The manual process not only resulted in slow customer service, but also
created several other problems. Registrants, who were dishonest in
describing their organization type, were rewarded with a registration while
those who honestly reported their type of organization were denied if they
did not meet RFC 1591 guidelines. Also, it became increasingly difficult to
clearly define what a network or nonprofit organization was. The definition
of Internet Service Provider (ISP), which was initially one category that
qualified a company for a .NET name, became increasingly blurred. And the
definition of nonprofit was complicated by the international nature of the
Internet. Moreover, to implement processes to reliably validate
organization types would have been extremely costly and still not fool
proof."
This FAQ illustrates NSI's tendency of not enforcing a procedure if NSI
says that enforcing a procedure is difficult (or that has the effect of
doing anything to slow down the number of domains it could register during
its tenure). Requiring that registrants give real contact info is another
example of something that is too difficult.
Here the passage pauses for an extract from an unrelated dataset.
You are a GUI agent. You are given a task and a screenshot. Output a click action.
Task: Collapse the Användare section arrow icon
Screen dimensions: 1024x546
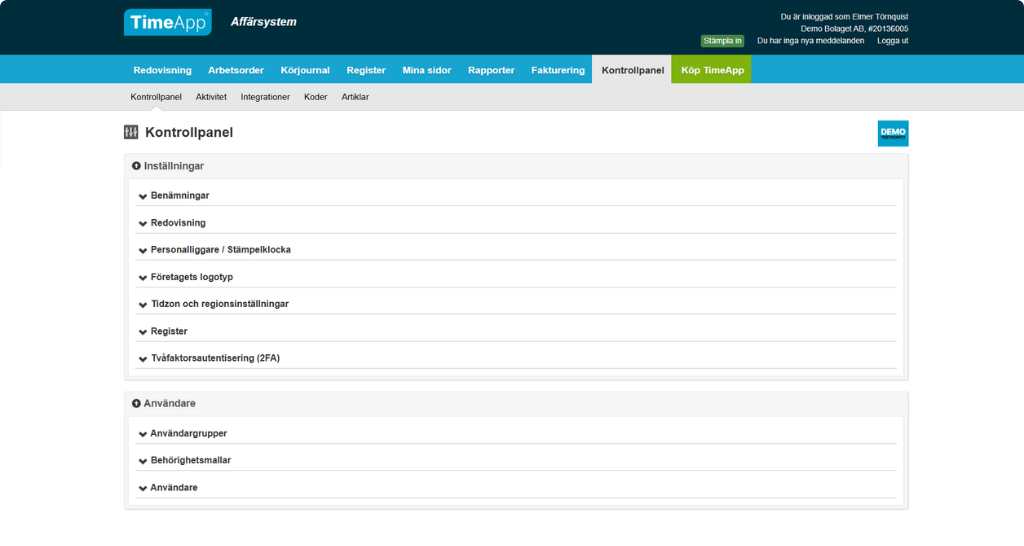pyautogui.click(x=136, y=403)
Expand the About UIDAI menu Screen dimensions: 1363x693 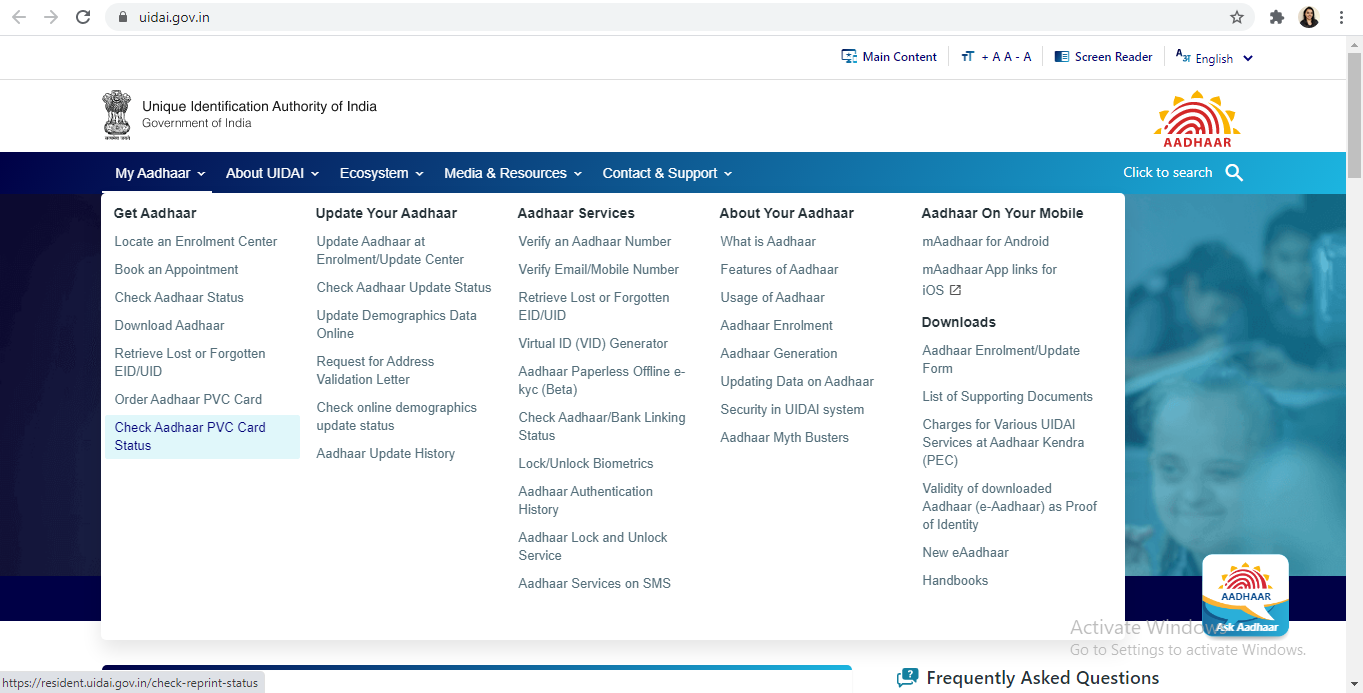point(272,173)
Of course the stated rationale for NSI's decision not to enforce the TLD
guidelines is third-party dishonesty, which would not apply in this situation.
As stated above, NSI did the rational thing in registering icann.com and in
so doing, it showed greated foresight than some of the other recent cases
of names being pirated the days they are announced (without naming names I
refer to a certain large merger involving a bank and an insurance company).
However the fact that it needed to do so illustrates the fact that NSI's
adminstration of the gTLDs have culminated in an environment where it is
rational for the adminstrator of the process to blatantly disregard its own
process.
At 03:20 PM 9/24/98 -0600, you wrote:
>At 03:35 PM 9/24/98 -0500, Scott Dexter wrote:
>>Where can I find information describing the intended use(s) and enforcement
>>(if any) for registering in the root domains .com, .org, .edu, .net, and
>>.gov?
>
>Used to be you could take RFC 1591 ( ftp://rs.internic.net/rfc/rfc1591.txt
>) as authoritative. NSI itself cites RFC 1591 as authoritative when it
>suits its purposes ( like explaining to somebody why it refuses to give
>them an EDU domain ), and ignores it when it doesn't.